■ Set exercise ■
Reproduce the lines of the following records without any change, leaving out the pictures.
* begin Available data *
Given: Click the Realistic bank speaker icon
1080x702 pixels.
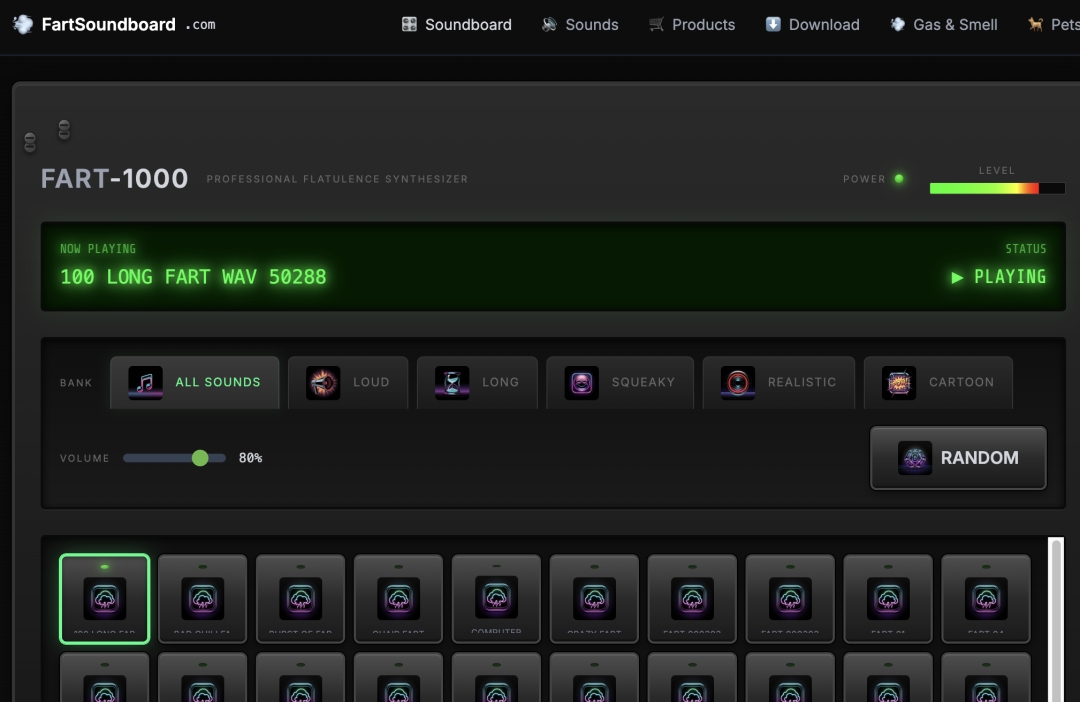Looking at the screenshot, I should 738,382.
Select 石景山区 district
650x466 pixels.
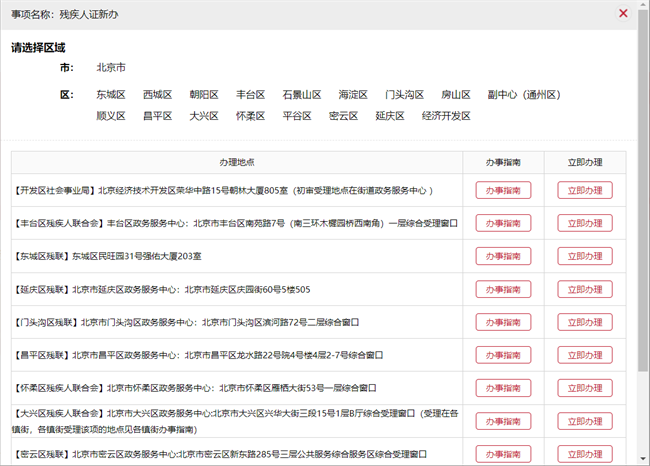click(x=301, y=95)
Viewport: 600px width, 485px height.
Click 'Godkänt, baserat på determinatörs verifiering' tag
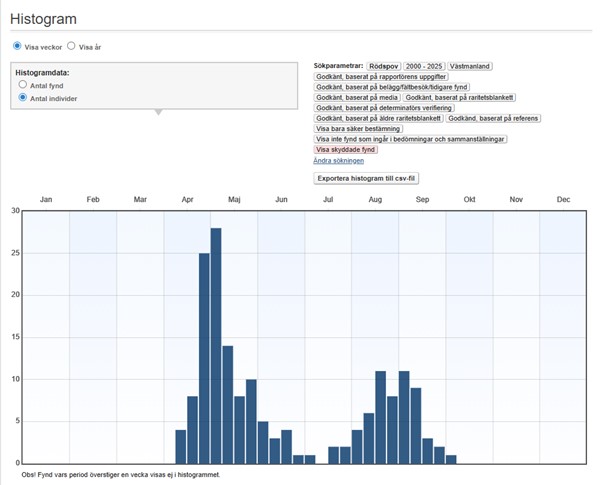click(384, 107)
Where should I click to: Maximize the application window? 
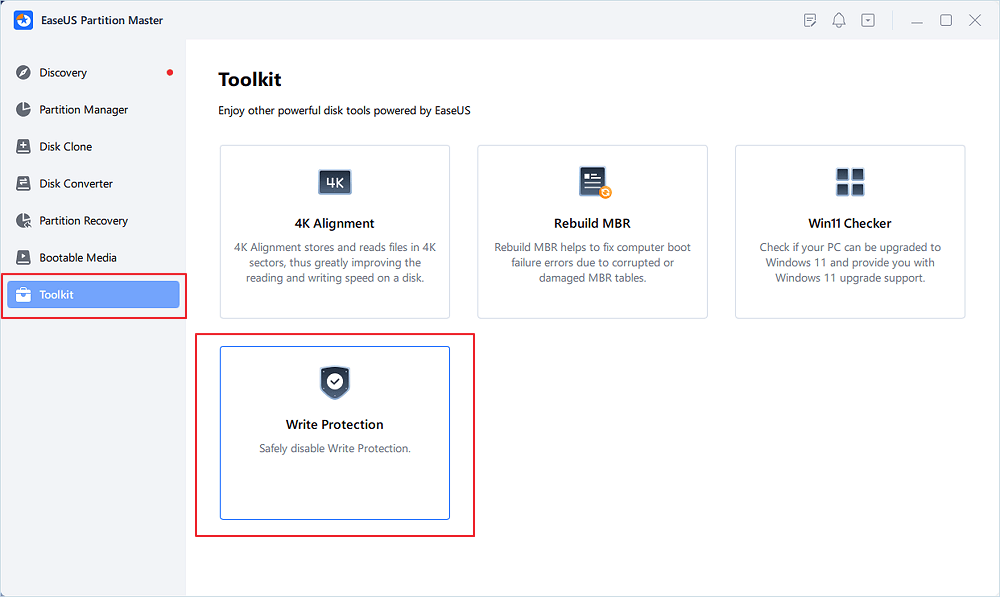pyautogui.click(x=946, y=20)
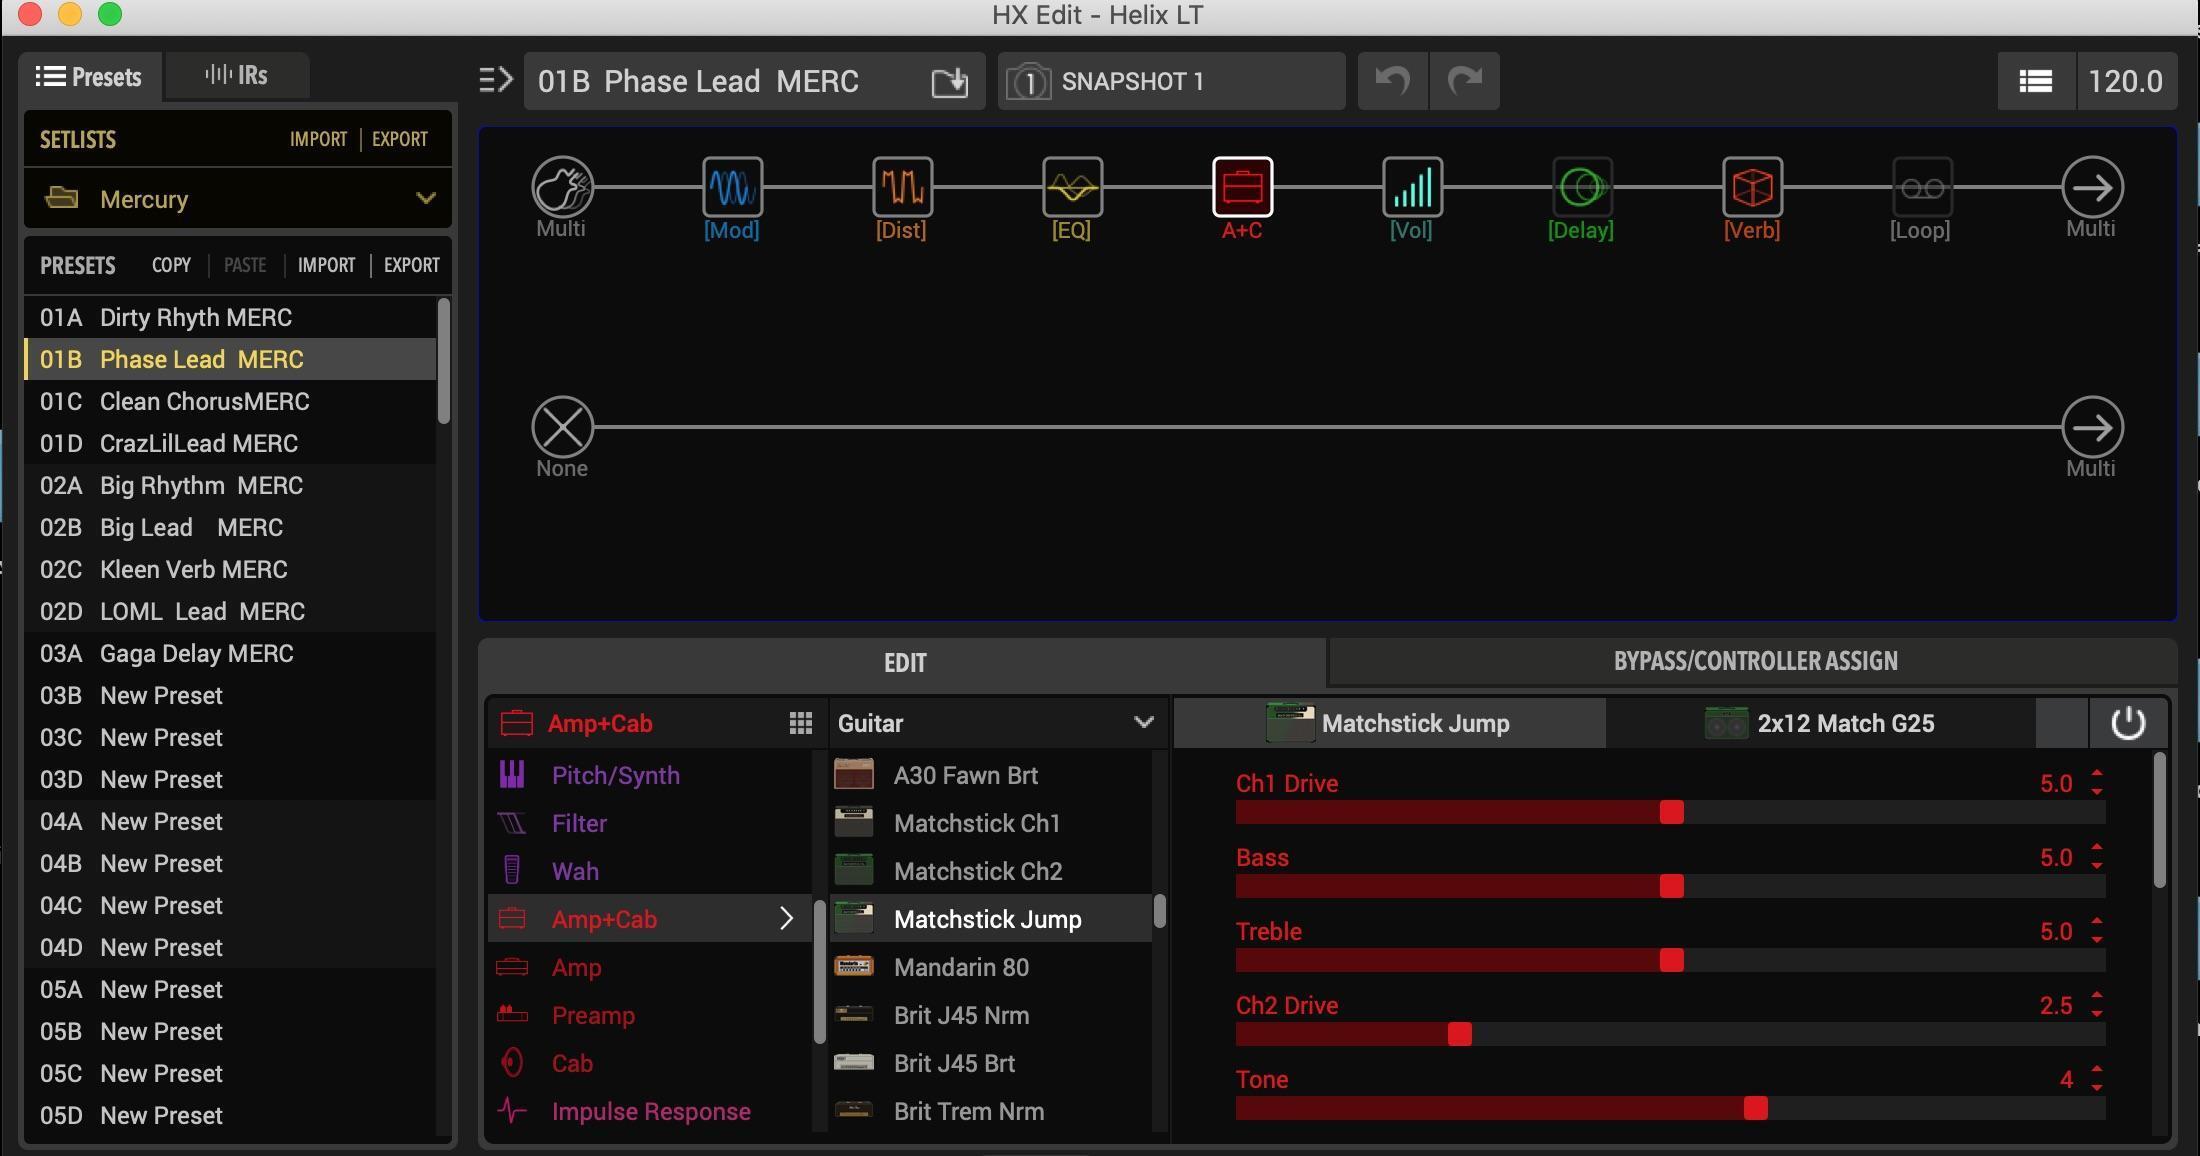Switch to the IRs tab

236,76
* end Available data *
■ Expected output ■
Given: Click the Realistic bank speaker icon
1080x702 pixels.
Looking at the screenshot, I should 738,382.
Select 石景山区 district
650x466 pixels.
click(x=301, y=95)
Viewport: 600px width, 485px height.
Click 'Godkänt, baserat på determinatörs verifiering' tag
click(384, 107)
Where should I click to: Maximize the application window? 
pyautogui.click(x=946, y=20)
Switch to the IRs tab

236,76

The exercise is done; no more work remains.